If my husband and I worked enough to make up for the gap in income that puts us below the poverty line, we would not be able to spend time together, both of us with our child, very often, and probably only while sleeping. A commenter recently suggested that we work “staggered schedules,” presumably meaning that one of us should be working, while the other cares for our child, in order to enable us to “get off” public assistance. This advice troubles me, because in order for a family unit to remain strong, we must experience that family as a unit. If my husband and I were too busy or too tired to communicate effectively, we would be risking our marriage. If we worked “staggered schedules,” we would each miss out on a large portion of our son’s first years. We choose not to do this, and the state does not ask us to do this. Why does the state not ask that we do this? Because the state cannot mandate that only parents whose family incomes exceed a certain amount are allowed to stay home. Do you see the problem, here? If it is wrong to accept government assistance only when working every available hour at a paid job does not provide “enough” (who defines that, and how?), then that means that it is only ok for parents who can make “enough” on one income to have the other parent “stay home.”

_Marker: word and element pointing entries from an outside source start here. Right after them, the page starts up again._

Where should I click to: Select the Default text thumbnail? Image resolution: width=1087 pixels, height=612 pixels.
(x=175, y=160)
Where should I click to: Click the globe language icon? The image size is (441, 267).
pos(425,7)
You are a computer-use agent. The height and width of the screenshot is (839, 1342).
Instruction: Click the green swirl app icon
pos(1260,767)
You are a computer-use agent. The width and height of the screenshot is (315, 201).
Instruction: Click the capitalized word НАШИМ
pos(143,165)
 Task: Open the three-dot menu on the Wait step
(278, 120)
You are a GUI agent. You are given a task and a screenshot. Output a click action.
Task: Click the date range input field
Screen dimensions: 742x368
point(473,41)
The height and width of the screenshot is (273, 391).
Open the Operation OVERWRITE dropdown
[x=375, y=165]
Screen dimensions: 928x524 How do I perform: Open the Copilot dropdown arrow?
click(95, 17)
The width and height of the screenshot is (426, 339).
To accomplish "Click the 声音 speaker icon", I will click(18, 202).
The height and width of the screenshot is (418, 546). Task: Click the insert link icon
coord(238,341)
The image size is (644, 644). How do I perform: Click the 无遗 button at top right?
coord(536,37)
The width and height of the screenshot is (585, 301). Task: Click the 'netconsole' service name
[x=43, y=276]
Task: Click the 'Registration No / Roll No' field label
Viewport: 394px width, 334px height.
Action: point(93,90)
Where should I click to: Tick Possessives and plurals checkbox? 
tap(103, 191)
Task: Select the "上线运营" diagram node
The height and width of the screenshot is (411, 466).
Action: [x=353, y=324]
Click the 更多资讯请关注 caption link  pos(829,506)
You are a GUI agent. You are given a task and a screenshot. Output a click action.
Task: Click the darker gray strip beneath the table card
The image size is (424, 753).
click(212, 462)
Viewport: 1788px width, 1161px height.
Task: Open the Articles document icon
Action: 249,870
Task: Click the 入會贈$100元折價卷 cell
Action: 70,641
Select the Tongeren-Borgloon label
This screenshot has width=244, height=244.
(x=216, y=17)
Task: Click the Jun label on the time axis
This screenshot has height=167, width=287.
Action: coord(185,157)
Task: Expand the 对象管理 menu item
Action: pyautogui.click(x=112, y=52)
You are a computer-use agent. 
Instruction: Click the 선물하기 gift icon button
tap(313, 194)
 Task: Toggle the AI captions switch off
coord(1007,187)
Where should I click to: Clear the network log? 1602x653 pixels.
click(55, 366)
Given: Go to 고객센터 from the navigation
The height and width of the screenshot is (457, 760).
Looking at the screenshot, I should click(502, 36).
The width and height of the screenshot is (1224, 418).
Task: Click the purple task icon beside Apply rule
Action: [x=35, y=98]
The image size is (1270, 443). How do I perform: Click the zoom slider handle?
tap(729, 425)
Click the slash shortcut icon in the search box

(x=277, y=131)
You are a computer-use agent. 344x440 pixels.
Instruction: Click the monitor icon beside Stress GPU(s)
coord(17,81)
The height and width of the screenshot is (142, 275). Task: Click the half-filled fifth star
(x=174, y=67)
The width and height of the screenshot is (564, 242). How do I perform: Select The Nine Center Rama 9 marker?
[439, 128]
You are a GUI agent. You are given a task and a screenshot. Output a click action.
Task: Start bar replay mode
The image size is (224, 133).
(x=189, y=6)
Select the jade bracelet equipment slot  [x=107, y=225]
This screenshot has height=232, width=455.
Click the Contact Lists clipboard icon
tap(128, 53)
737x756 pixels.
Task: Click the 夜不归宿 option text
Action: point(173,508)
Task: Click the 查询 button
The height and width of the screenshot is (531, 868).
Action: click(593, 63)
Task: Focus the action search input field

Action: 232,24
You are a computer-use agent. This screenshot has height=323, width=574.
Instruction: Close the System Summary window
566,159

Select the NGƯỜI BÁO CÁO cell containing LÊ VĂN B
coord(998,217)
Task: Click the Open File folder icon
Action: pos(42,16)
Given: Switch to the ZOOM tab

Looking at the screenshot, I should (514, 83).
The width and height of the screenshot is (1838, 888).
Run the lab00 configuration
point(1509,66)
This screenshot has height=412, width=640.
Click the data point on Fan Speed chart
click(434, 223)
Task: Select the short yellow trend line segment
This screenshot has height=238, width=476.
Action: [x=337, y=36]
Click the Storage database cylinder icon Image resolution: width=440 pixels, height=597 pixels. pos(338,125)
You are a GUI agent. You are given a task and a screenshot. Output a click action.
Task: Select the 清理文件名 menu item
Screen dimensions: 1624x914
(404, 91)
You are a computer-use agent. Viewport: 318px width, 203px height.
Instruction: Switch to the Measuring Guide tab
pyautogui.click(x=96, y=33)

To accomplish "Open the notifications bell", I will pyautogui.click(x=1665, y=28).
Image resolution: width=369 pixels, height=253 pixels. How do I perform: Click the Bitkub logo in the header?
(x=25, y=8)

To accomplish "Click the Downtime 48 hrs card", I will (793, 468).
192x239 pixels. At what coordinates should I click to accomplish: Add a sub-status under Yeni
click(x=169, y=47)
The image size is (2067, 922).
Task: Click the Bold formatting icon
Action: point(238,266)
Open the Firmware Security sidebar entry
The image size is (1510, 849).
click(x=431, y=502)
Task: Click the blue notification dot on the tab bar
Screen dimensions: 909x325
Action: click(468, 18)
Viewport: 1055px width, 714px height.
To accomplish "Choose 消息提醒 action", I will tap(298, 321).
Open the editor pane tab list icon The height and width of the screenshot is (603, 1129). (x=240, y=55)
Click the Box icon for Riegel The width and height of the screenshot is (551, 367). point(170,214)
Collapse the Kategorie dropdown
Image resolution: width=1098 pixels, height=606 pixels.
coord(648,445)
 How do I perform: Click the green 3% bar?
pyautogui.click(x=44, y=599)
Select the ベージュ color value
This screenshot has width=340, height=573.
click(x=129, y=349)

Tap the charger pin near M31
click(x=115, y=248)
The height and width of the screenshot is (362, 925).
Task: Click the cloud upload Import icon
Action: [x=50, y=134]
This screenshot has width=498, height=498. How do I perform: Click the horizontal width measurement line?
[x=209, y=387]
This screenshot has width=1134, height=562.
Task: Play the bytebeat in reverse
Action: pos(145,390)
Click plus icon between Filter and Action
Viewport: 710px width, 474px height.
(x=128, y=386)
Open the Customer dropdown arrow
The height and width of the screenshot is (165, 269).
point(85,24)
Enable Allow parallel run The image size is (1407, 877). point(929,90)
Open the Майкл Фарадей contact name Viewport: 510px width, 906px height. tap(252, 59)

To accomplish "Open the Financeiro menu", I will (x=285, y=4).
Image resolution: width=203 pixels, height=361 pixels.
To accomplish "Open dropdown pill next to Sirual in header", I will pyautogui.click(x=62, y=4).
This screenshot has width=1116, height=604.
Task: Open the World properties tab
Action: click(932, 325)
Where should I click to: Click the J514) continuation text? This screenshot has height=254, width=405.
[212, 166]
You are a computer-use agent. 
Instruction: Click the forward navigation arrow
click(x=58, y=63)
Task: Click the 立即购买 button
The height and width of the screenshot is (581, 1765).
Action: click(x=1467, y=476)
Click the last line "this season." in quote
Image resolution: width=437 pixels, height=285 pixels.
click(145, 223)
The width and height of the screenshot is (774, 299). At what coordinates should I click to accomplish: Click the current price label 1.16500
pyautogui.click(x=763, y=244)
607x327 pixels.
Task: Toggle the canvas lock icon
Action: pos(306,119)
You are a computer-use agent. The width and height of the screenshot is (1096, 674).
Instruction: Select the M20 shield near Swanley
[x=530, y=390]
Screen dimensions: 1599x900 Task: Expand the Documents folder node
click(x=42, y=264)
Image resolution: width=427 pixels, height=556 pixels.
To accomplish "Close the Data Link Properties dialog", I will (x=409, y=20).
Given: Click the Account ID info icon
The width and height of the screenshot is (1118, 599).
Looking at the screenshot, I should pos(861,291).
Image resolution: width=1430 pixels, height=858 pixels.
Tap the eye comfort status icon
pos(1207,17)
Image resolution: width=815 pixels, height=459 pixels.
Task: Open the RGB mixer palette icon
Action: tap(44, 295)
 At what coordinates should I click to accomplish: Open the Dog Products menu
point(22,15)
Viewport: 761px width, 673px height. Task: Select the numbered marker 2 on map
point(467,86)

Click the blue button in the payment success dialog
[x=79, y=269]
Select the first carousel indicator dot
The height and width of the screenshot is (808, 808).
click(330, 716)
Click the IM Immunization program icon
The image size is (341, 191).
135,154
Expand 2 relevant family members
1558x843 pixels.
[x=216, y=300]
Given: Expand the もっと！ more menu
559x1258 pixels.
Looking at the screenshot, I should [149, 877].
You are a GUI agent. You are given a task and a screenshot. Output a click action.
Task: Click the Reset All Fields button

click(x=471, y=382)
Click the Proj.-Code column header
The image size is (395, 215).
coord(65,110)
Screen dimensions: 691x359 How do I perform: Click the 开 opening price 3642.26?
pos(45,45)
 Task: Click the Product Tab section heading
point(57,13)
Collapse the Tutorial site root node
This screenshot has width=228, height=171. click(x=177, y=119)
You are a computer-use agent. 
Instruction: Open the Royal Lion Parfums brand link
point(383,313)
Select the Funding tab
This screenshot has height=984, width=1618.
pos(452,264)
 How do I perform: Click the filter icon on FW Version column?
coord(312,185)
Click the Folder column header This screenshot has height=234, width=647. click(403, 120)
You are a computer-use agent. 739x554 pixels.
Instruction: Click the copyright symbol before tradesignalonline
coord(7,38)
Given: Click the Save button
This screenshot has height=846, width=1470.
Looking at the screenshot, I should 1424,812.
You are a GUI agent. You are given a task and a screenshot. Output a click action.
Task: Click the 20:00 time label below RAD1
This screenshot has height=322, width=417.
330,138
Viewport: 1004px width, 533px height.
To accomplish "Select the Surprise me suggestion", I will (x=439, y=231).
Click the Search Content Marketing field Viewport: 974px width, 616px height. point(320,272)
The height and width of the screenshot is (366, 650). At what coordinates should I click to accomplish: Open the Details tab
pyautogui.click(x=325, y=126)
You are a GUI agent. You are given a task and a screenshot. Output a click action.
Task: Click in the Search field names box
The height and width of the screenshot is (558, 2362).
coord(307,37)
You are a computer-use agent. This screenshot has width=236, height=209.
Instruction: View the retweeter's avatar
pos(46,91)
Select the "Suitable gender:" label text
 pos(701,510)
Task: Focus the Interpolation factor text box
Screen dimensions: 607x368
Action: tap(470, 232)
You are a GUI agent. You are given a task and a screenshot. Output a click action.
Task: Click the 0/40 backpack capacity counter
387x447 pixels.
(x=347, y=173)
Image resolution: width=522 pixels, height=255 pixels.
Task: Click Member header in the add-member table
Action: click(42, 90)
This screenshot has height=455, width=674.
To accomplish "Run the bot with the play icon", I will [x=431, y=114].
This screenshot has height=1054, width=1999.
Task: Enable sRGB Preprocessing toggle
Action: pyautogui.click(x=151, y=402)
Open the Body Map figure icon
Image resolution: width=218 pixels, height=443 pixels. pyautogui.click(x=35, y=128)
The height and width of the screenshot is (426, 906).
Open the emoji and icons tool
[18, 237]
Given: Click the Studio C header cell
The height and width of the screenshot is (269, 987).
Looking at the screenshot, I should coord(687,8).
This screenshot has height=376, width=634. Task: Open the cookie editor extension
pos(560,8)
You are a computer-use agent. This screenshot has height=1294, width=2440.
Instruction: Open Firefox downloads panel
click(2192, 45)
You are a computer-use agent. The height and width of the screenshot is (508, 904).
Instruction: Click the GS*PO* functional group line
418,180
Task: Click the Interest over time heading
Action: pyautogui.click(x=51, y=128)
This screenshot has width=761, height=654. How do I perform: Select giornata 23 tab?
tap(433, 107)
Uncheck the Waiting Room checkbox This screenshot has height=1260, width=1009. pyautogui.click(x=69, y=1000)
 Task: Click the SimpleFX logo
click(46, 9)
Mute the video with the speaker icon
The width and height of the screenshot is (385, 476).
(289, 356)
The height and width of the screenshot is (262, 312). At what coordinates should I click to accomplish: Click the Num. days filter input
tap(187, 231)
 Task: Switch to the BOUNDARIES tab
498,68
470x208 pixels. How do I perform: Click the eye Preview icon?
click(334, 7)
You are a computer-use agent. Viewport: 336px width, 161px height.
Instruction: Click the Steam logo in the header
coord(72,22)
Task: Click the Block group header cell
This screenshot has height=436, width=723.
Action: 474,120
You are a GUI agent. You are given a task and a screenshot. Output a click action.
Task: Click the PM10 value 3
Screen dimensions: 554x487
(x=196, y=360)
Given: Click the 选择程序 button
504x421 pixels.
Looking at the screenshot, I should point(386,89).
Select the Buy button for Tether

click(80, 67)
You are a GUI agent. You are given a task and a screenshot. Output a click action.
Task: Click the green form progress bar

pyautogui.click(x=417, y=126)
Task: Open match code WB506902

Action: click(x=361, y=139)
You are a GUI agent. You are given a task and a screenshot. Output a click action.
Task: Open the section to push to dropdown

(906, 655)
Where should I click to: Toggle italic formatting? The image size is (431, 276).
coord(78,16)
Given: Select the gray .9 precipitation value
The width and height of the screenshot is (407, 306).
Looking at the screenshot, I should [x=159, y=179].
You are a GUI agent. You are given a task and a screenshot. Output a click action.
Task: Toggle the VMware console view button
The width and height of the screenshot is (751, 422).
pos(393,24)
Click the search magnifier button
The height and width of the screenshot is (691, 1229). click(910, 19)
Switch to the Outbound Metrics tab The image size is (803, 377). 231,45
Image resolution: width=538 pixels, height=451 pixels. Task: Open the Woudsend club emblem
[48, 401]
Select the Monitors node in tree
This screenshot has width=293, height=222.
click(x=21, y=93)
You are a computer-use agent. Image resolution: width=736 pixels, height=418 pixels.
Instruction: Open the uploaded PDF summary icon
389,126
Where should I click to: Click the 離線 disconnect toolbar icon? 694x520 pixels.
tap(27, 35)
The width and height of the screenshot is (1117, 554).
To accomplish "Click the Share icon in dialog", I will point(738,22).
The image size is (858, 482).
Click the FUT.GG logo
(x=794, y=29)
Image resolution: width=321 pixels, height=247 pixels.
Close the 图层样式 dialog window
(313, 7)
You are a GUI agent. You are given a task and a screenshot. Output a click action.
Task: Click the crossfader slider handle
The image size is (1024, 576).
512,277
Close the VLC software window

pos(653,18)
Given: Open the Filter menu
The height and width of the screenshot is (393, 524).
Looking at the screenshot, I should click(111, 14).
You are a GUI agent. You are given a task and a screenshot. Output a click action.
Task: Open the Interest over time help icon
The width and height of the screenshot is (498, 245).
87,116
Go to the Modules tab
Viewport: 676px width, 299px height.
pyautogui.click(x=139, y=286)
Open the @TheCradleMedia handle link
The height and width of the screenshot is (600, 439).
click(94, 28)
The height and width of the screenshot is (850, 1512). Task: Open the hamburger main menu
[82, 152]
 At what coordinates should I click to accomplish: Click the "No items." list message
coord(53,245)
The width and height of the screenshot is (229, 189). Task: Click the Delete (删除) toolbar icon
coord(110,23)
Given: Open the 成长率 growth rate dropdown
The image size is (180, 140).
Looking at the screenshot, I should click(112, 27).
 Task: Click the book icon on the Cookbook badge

Our society does not to force families like mine to choose childcare provided by someone other than a parent. To suggest a that accepting public assistance is wrong, when we could choose a “staggered” division of time and labor, assumes that my family does not deserve to care for our own child, at times together, with all three of us in one room. It also assumes that jobs with appropriate schedules are readily available to us, which is another unfair assumption. What saddens me further is that this insistence that we are taking something we do not “need” values only paid work that takes place outside the home and does not consider parenting to be valuable work, or hard work.
I would like to point out that parenting well is exhausting work. It is a rewarding and difficult CAREER that our society embraces my right to choose as my only career, should I wish to make that choice. It is not a choice that only families who earn above $X/year are allowed to make. Every family gets to make that choice. If you value hard work, please value what my husband and I do when we are parenting. If you believe in family values, please value our choice to spend time as a family, even though we could probably be working low-paying part-time jobs without benefits, instead.